Rifai berpendapat, Pemprov Papua menyatakan bahwa masyarakat akan tetap dan selalu setia kepada NKRI. Karena itu, masyarakat menginginkan agar pendekatan keamanan di Papua lebih humanis dan mengedepankan dialog, bukan kekerasan atau pertukaran peluru.
Lindungi warga sipil
Peneliti masalah Papua dari Lembaga Ilmu Pengetahuan Indonesia (LIPI), Cahyo Pamungkas, mengatakan, pihaknya sangat kecewa dengan langkah pemerintah melabelisasi teroris kepada OPM dan Tentara Pembebasan Nasional Papua Barat (TPNPB). Menurut dia, itu merupakan langkah mundur yang dilakukan pemerintahan Presiden Jokowi. Langkah ini justru mendekonstruksi upaya membangun kepercayaan publik yang telah dilakukan Jokowi selama dua periode. Selama ini, Jokowi tercatat sudah 11 kali berkunjung dan berdialog dengan warga Papua. Lebih jauh, upaya ini justru akan memperkeruh situasi dan memperpanjang lingkaran kekerasan di Papua.
”Ini jelas bukan langkah yang tepat karena hanya memperpanjang lingkaran kekerasan di Papua. Labelisasi itu bisa menjadi license to kill terhadap kelompok yang dianggap teroris. Ini akan menambah luka baru bagi masyarakat Papua yang memang sudah trauma terhadap kekerasan aparat,” terang Cahyo.

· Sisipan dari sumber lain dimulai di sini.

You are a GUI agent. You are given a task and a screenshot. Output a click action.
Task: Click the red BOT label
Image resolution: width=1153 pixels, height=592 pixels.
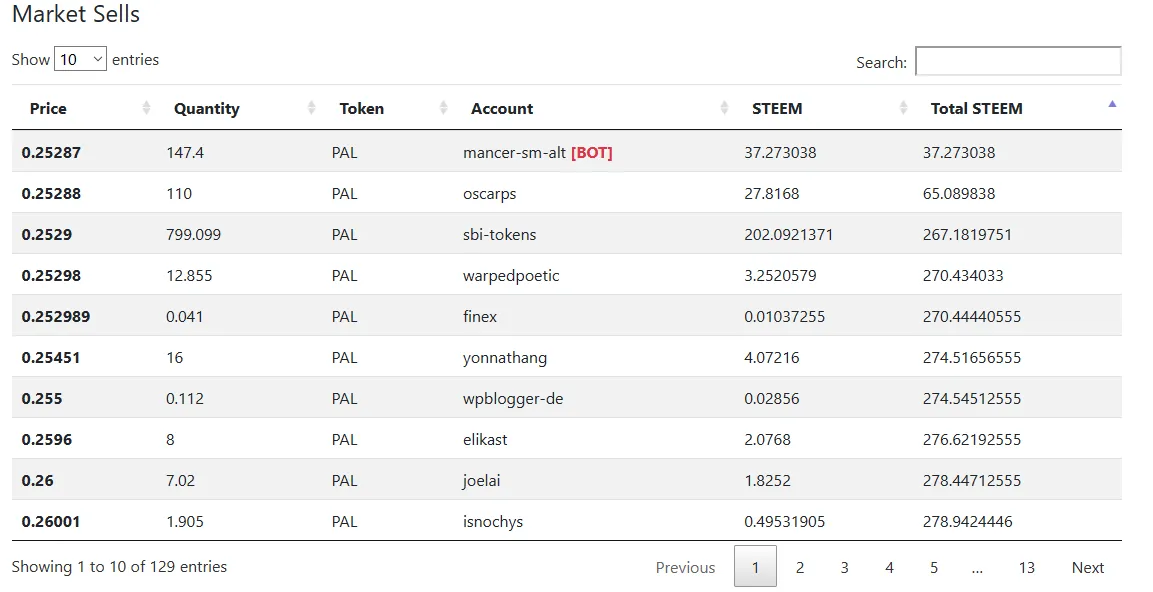592,152
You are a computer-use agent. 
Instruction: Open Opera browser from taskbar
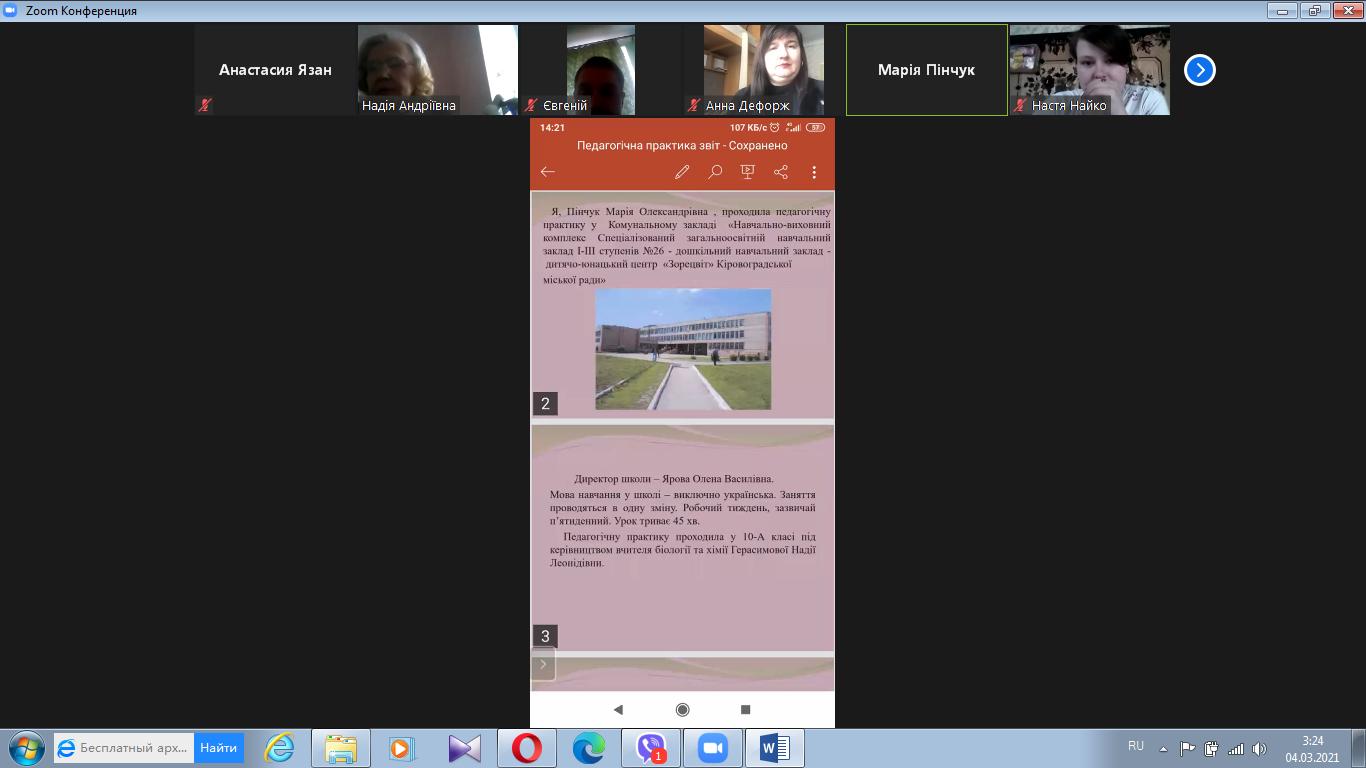tap(527, 748)
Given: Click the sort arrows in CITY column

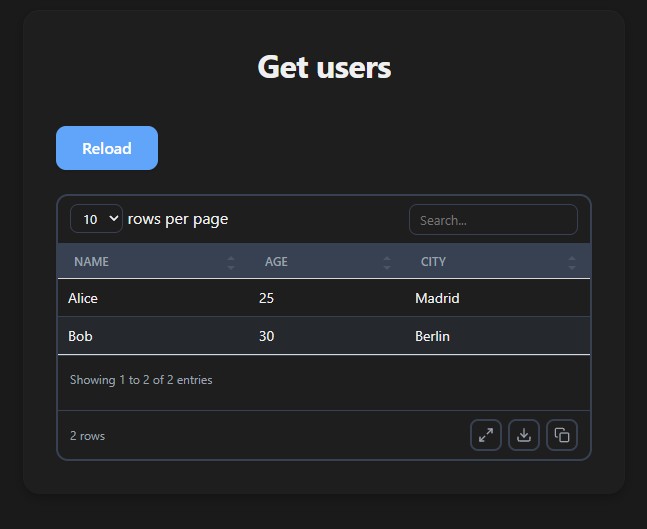Looking at the screenshot, I should point(572,262).
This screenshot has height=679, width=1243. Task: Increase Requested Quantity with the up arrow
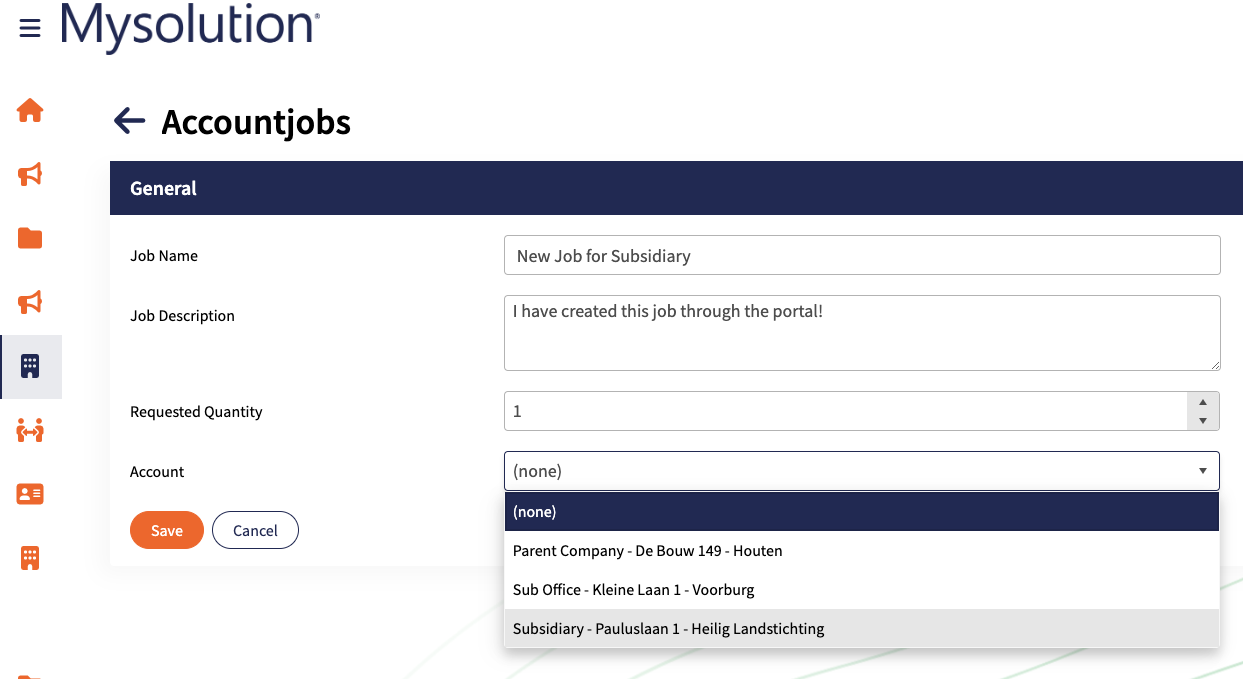click(1203, 401)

Ini jelas bukan langkah yang tepat karena hanya memperpanjang lingkaran kekerasan di Papua. Labelisasi itu bisa menjadi license to kill terhadap kelompok yang dianggap teroris. Ini akan menambah luka baru bagi masyarakat Papua yang memang sudah trauma terhadap kekerasan aparat.

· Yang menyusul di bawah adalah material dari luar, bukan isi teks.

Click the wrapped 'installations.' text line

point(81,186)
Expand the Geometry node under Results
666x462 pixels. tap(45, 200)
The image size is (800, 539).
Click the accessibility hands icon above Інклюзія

Cahyo sepakat dengan pendapat Gubernur Papua, jika kebijakan itu tidak diikuti dengan identifikasi yang jelas dan valid, akan banyak fenomena salah tangkap dan salah tembak yang terjadi di Papua. Hal itu bisa memicu kemarahan masyarakat Papua dan memutus kepercayaan publik yang selama ini dibangun Jokowi. Akibatnya, resolusi konflik semakin sulit untuk dicapai secara damai.
Dengan situasi seperti ini, Cahyo berharap pemerintah dapat memisahkan secara tegas mana yang masuk KKB dan mana yang warga sipil. Dibutuhkan mekanisme khusus untuk melindungi warga sipil. Caranya dengan membentuk penjaga perdamaian lokal, yang dilatih untuk bernegosiasi kepada KKB maupun aparat. Ini adalah upaya untuk melindungi warga sipil dari salah tembak, salah tangkap, dan kekerasan membabi buta yang dilakukan aparat.
”Papua itu tidak bisa diselesaikan dengan cara kekerasan, karena mereka sudah mengalami trauma masa lalu dengan banyaknya kasus pelanggaran HAM yang tidak selesai secara hukum. Idealnya, langkah yang diambil adalah jeda kemanusiaan, dialog, kemudian resolusi konflik seperti di Aceh,” kata Cahyo.